- **What the task requires**
Needed from the entries below: every line that holds the word "each".

- **Source material**
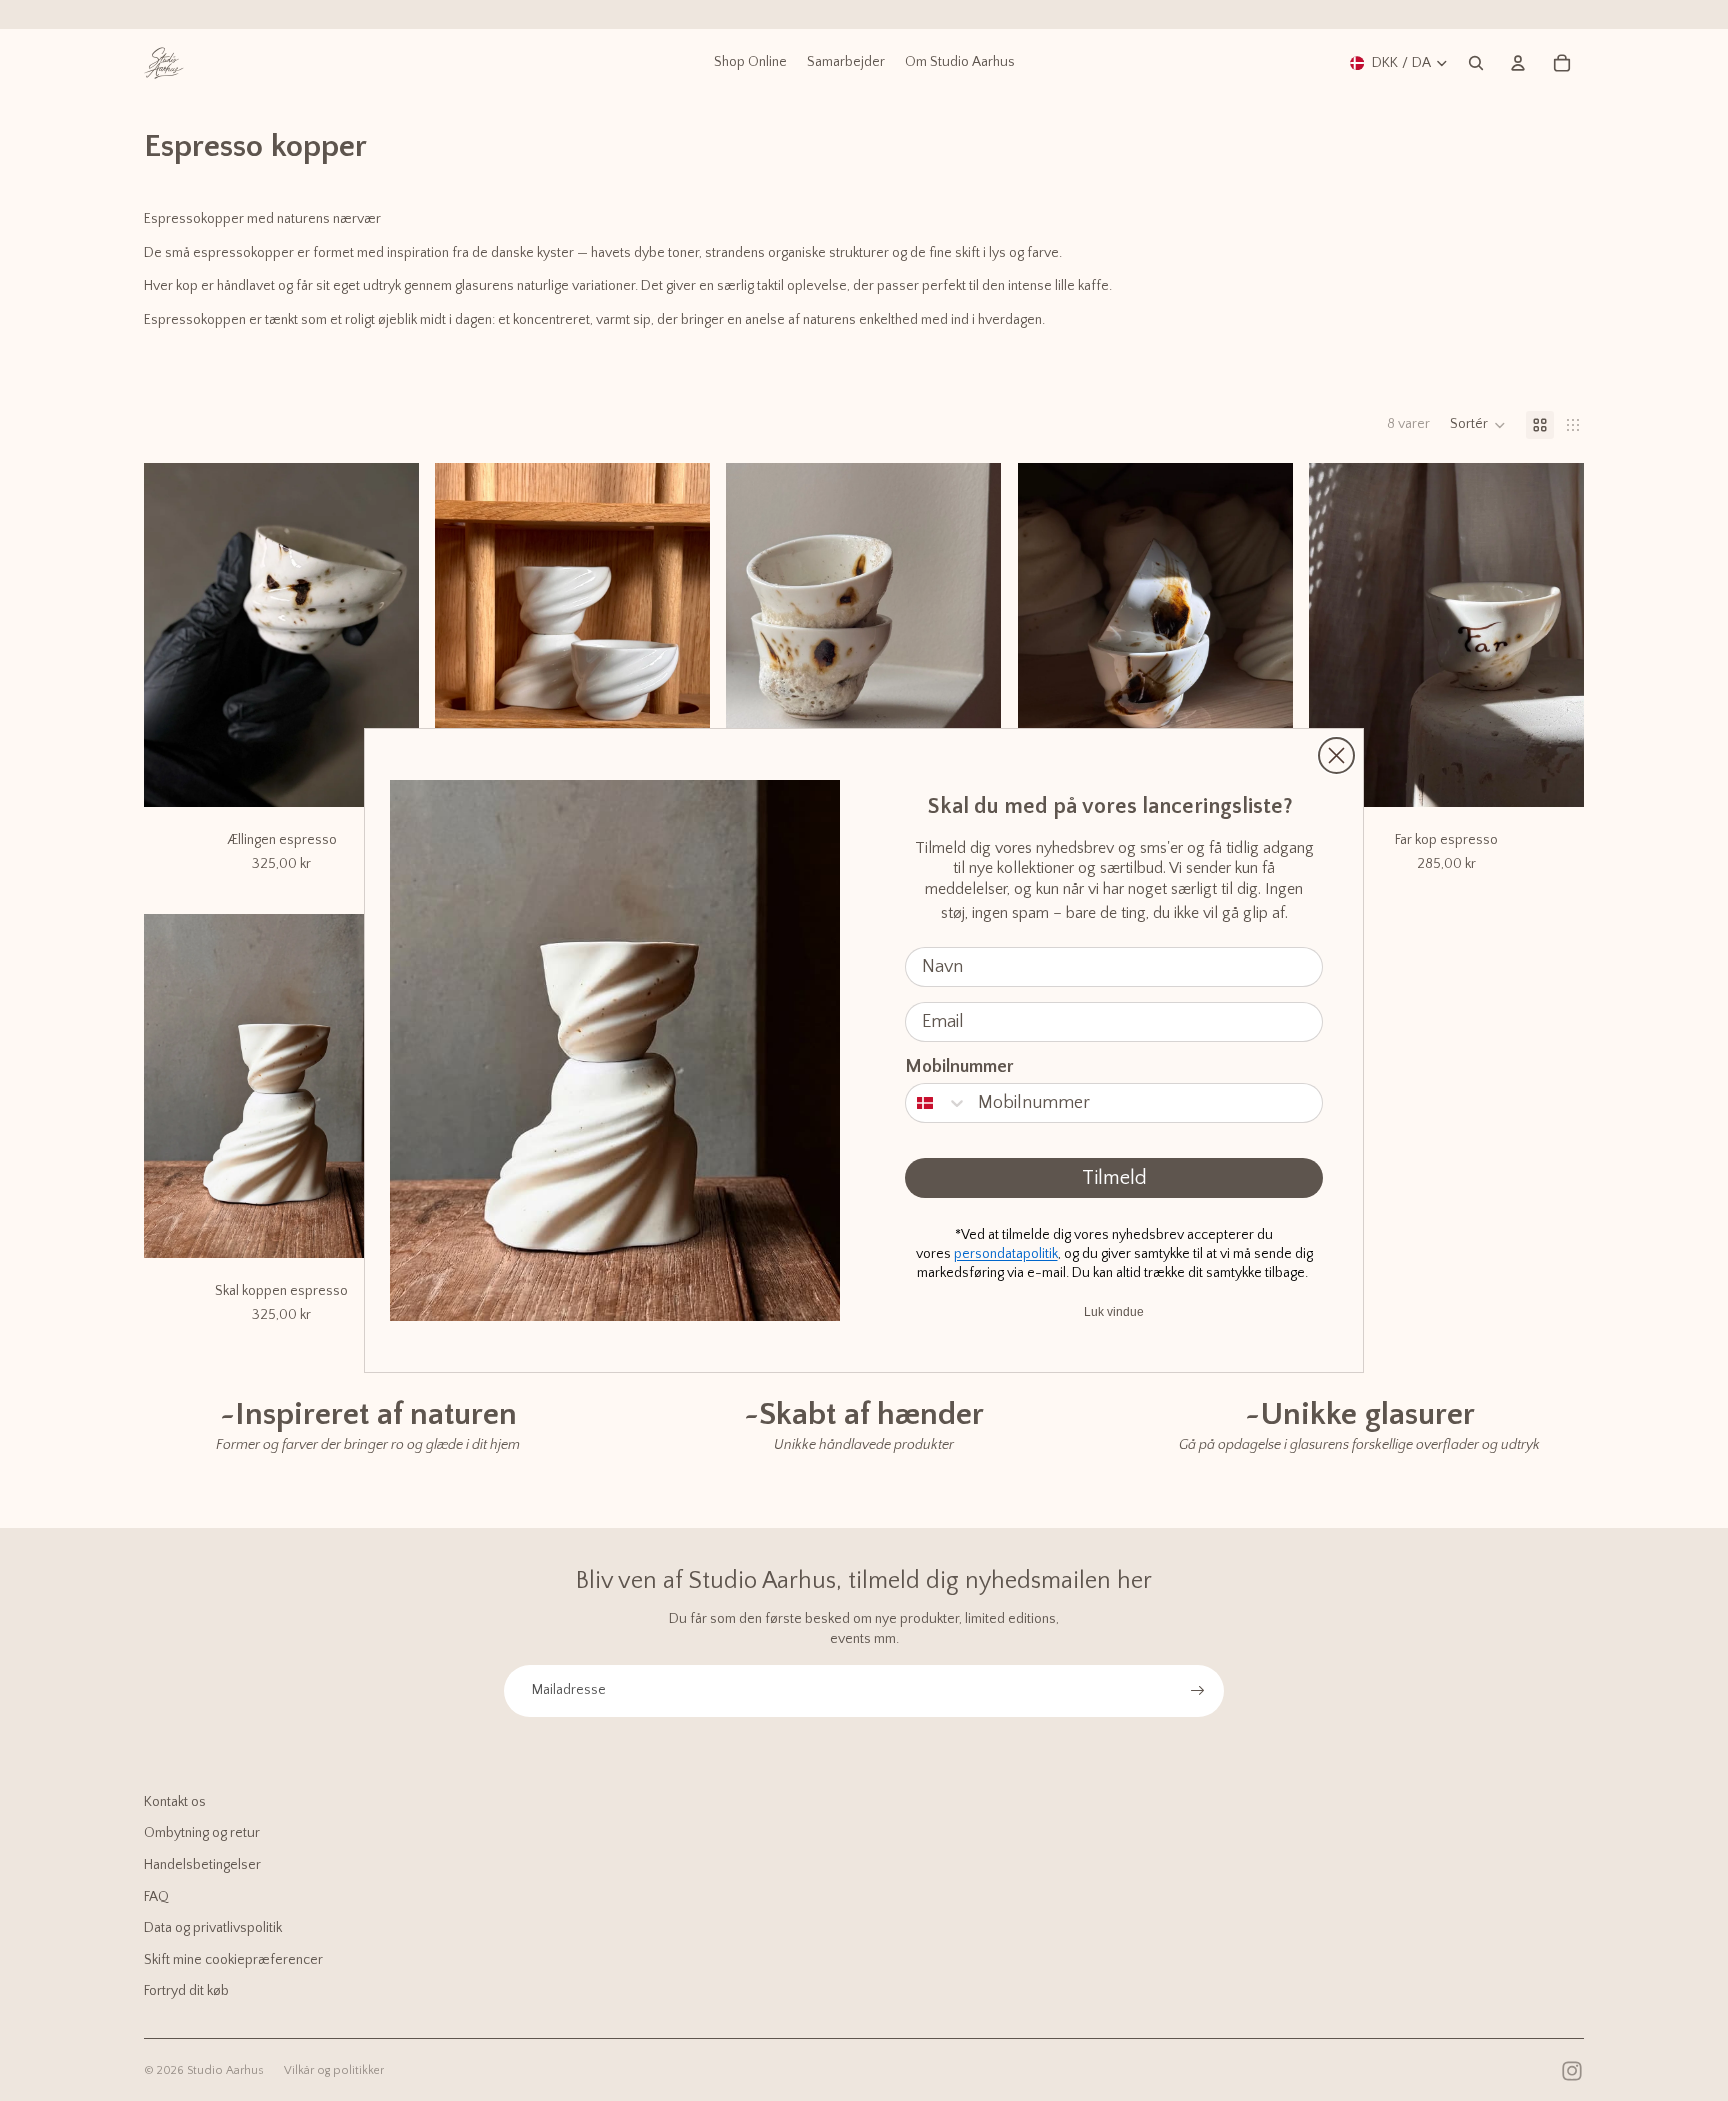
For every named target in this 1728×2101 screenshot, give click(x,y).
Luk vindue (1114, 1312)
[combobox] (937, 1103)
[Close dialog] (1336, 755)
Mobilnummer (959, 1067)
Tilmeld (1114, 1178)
* * *
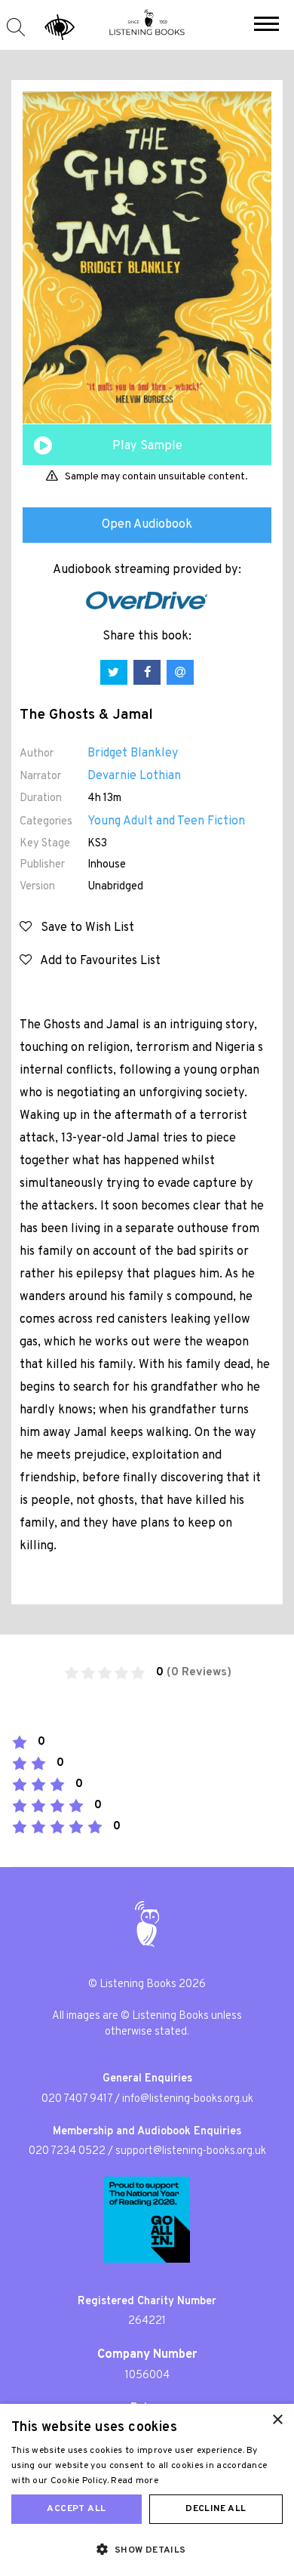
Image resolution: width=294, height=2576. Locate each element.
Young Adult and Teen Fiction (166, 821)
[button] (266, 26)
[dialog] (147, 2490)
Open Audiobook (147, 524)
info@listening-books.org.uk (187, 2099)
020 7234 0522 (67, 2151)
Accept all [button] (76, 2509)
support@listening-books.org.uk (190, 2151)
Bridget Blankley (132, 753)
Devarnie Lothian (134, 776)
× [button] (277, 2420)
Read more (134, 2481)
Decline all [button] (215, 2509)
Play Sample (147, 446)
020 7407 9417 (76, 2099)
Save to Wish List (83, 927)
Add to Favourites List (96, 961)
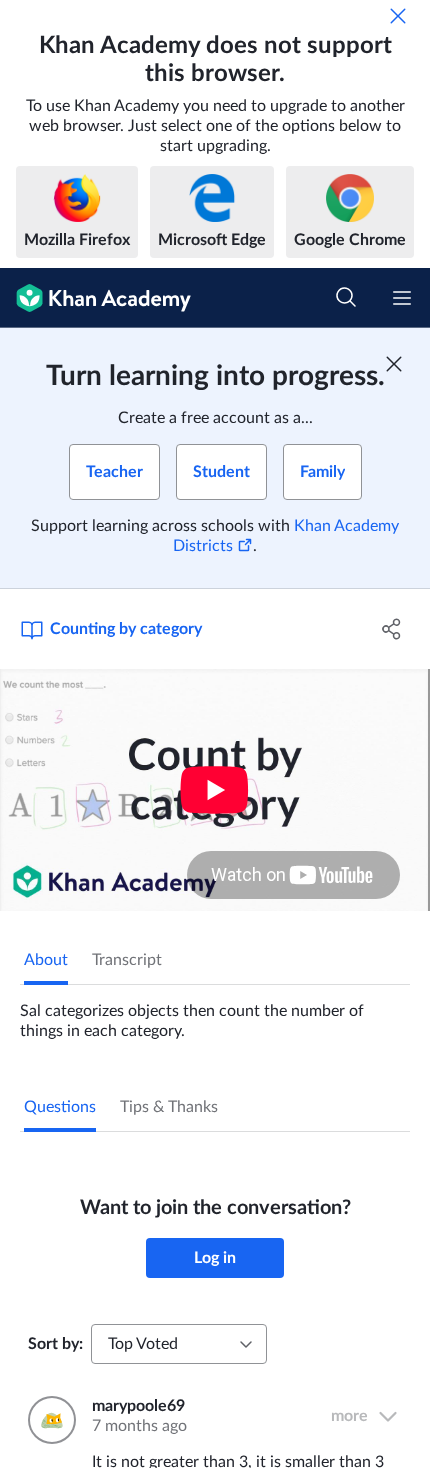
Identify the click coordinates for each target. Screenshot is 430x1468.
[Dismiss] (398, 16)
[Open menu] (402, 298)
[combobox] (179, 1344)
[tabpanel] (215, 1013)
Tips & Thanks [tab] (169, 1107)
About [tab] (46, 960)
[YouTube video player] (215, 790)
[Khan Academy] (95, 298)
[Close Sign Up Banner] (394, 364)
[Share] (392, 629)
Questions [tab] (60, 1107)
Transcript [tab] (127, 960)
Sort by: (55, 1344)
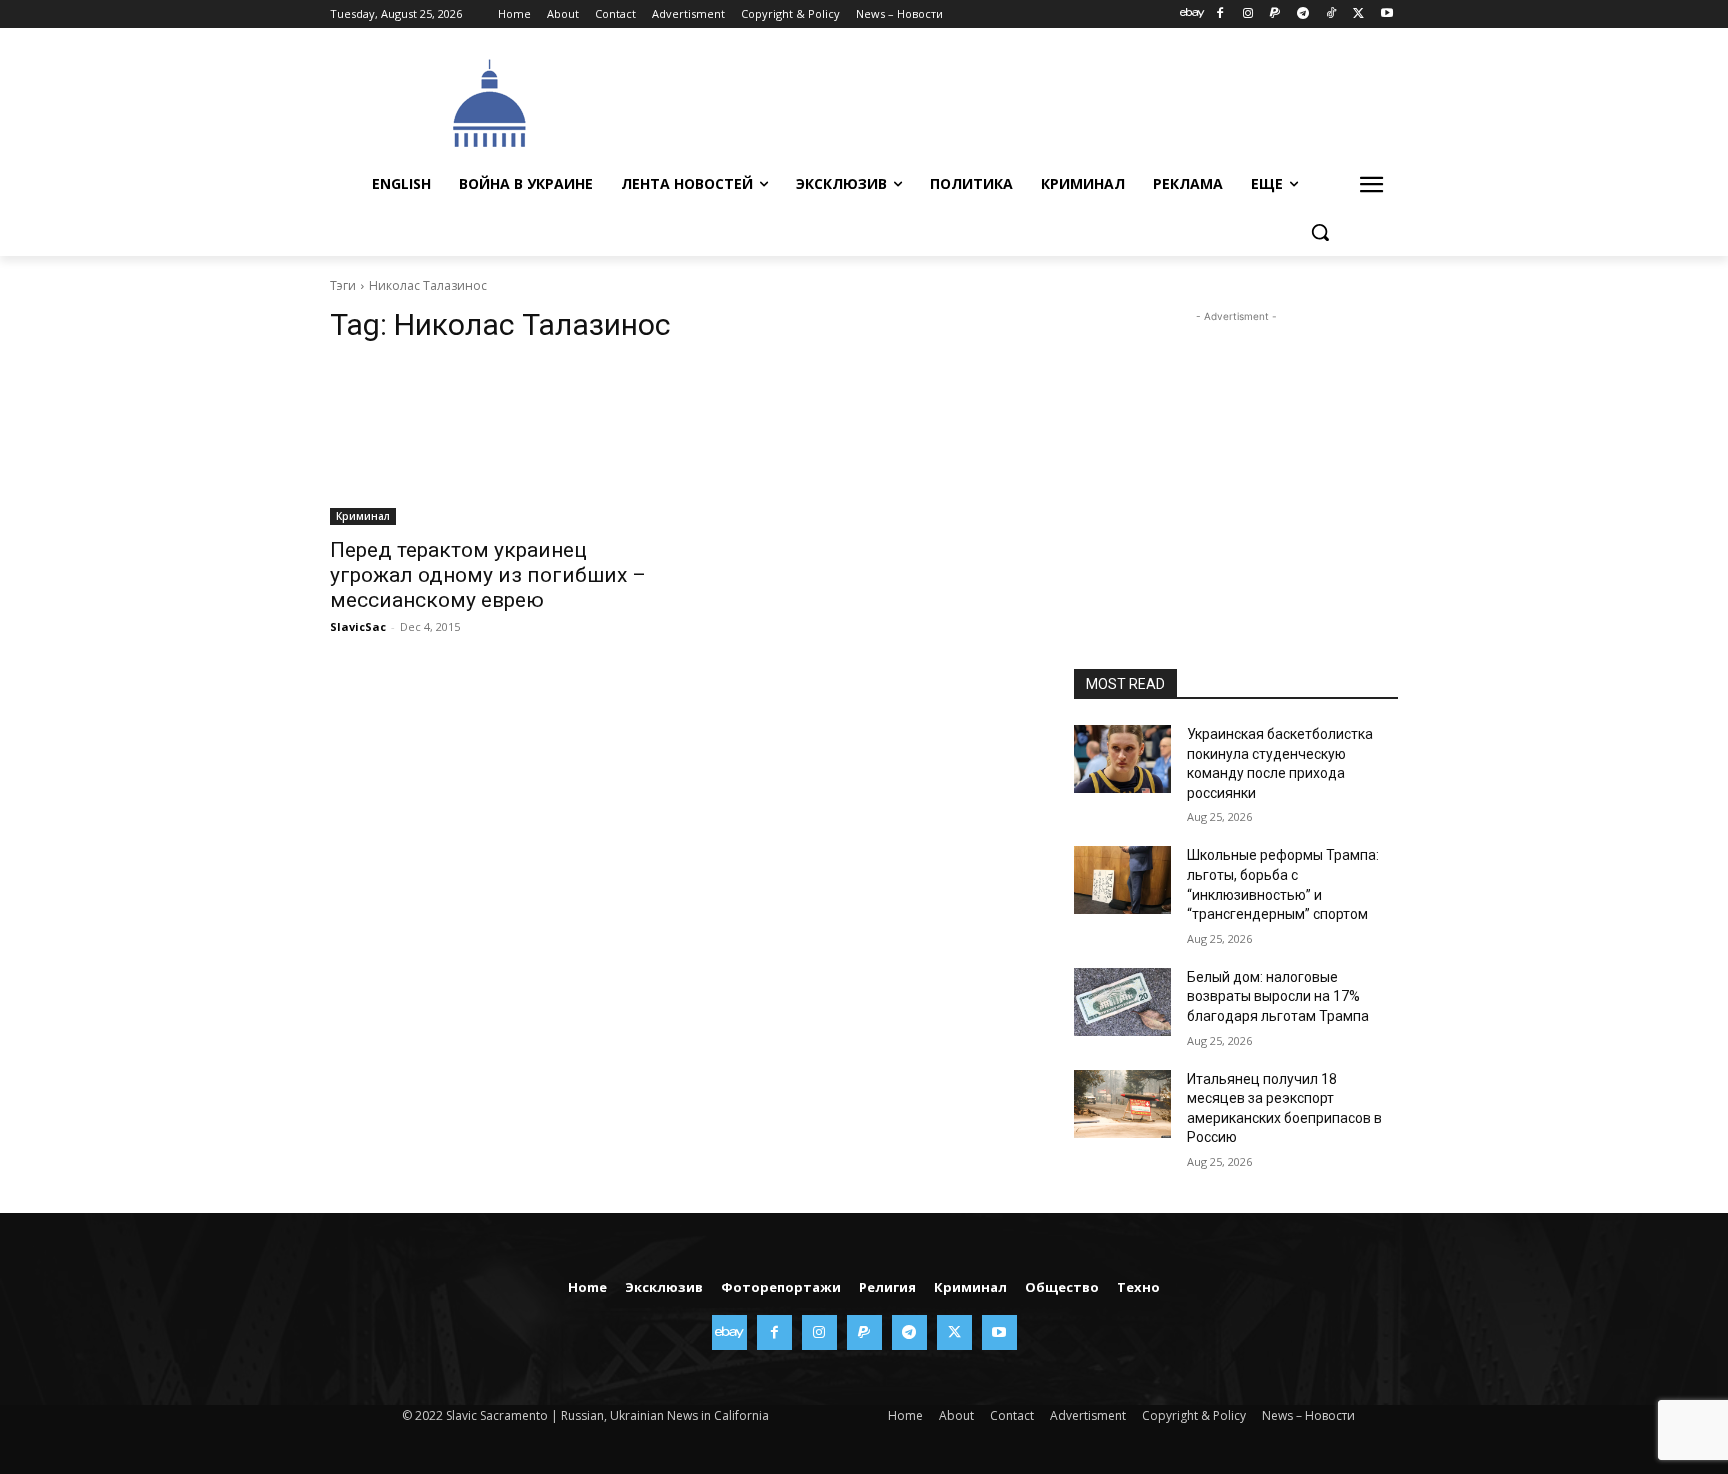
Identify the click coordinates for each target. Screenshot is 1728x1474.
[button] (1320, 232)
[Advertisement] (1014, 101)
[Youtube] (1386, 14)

- **Answer below**
Image resolution: width=294, height=2576. Locate each element.
Identify the click coordinates for each target. Screenshot is 430x1468.
Identify the click coordinates for each target. Screenshot is 1728x1474.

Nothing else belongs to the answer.